Official recommendations are normally that about 60 per cent of the calories we consume should come from carbohydrate. That’s actually higher than the most carbohydrate-rich hunter-gatherer diet of all, and about three times the average carbohydrate percentage in such diets. The authors of this study conclude, ‘…the range of energy intake from carbohydrates in the diets of most hunter-gatherer societies was markedly different (lower) from the amounts currently recommended for healthy humans.’

It’s perhaps worth mentioning too that not only has the quantity of carbohydrate changed in percentage terms, but its quality too. Long gone are the days when our carbohydrate mainly came in the form of fruits and vegetables including tubers. Now, we consume much more in the way of grain-based products, many of which have been refined, refined sugar and fruit that has been cultivated to be sweeter than fruit found in the wild.

Evolution allows some adaptation over time, of course, but there are limits. Adaptation is generally slow to come, and many of us run the risk of consuming carbohydrate beyond what is good for us in terms of both quality and quantity.

There problems with such a diet are manifold, I think. We can have the blood sugar disruption and surges of insulin to start with. Peaks of blood sugar encourage damage in the body through a variety of processes including inflammation and glycation (binding of sugar to tissues). Highs of blood sugar can lead some time later to lows which can trigger all manner of symptoms such as hunger, food cravings, mental fatigue, mood change and waking in the night.

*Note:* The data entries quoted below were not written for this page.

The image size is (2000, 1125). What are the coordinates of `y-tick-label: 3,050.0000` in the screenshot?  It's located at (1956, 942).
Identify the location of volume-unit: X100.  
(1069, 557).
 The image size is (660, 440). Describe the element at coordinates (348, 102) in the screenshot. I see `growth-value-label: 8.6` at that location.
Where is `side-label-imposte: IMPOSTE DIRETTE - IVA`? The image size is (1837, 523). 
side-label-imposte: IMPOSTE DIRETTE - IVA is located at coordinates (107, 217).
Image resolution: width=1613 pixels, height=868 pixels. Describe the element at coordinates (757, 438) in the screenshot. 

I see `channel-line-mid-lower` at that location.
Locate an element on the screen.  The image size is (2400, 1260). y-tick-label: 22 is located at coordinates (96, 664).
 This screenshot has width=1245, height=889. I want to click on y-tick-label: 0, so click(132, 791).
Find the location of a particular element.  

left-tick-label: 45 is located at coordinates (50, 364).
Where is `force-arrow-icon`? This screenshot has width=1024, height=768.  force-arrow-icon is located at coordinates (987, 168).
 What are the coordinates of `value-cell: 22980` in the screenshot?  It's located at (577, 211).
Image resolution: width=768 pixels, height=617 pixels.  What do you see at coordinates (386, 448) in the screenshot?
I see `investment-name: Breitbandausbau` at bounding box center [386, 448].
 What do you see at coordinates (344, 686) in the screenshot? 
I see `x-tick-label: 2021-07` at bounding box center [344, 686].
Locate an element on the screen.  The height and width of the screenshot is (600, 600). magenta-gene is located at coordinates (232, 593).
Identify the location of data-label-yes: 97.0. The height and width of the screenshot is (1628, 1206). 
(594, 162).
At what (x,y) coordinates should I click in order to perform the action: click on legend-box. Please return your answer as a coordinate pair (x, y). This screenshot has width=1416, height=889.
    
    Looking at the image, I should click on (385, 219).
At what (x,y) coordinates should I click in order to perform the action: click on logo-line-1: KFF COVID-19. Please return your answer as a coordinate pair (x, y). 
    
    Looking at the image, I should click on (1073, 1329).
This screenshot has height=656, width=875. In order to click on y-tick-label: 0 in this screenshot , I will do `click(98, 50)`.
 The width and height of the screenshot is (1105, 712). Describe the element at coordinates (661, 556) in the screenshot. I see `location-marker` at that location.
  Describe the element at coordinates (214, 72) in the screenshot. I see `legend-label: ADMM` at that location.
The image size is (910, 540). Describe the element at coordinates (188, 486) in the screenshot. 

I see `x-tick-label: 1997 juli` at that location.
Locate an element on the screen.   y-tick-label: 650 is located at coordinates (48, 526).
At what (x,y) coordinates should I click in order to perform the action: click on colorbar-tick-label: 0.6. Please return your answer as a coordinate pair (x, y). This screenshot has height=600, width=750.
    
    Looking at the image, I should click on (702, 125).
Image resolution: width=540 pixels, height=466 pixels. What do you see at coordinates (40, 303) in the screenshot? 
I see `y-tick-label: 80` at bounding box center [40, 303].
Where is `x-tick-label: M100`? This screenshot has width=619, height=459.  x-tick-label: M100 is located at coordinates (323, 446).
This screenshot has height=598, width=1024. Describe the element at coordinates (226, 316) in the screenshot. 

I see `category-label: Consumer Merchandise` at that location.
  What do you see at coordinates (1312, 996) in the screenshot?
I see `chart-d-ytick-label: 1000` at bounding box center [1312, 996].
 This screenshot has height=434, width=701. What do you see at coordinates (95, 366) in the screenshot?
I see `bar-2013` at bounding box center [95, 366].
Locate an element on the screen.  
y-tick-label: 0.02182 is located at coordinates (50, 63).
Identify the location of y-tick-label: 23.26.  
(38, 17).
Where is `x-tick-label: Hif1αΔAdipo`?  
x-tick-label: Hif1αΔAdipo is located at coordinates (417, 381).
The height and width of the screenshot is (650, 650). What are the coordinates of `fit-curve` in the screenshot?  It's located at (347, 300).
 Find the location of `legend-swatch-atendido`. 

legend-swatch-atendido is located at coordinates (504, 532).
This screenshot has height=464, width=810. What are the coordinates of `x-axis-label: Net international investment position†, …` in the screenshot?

The surges of insulin that comes in response to gluts of blood sugar can predispose us to problems such as weight gain, heart disease and type 2 diabetes.

Of course one way out of this would be to reject conventional nutritional advice on carbohydrate consumption, and keep the diet as ‘primal’ as possible.

References:

1. Ströhle A, et al. Diets of modern hunter-gatherers vary substantially in their carbohydrate content depending on ecoenvironments: results from an ethnographic analysis. Nutr Res 2011;31(6):429-35.